▸ REQUEST: Starting with the line that contains "You are a GUI" and going on through the end of the items, rewrite those lines as a numbered list, skipping any blank lines and leaving out the pictures.
>> START DATA SHOWN
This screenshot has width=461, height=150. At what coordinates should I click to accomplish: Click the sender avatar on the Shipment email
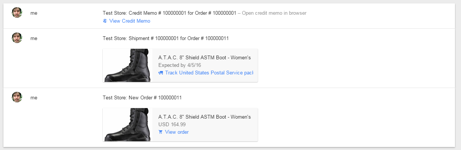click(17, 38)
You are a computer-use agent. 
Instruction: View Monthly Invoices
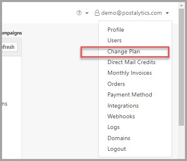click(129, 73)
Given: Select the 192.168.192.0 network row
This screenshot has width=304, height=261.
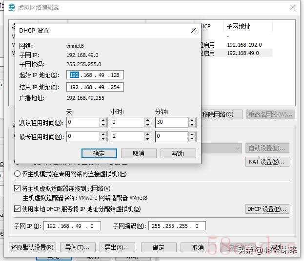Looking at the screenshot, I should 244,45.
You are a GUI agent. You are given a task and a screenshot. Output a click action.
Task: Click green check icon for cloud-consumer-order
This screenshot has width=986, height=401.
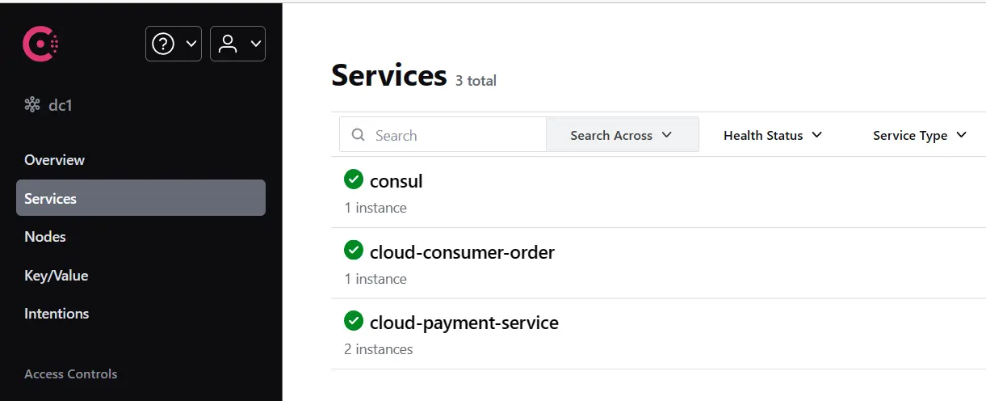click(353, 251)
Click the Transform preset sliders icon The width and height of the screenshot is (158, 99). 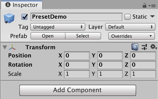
>> END DATA SHOWN
▸ TASK ANSWER:
1. You are a GUI agent. You are given a task and a screenshot. Output a click action.
2. Task: Click green check icon for cloud-consumer-order
3. This screenshot has width=986, height=401.
4. click(353, 251)
5. Click the Transform preset sliders icon The width and height of the screenshot is (158, 99). 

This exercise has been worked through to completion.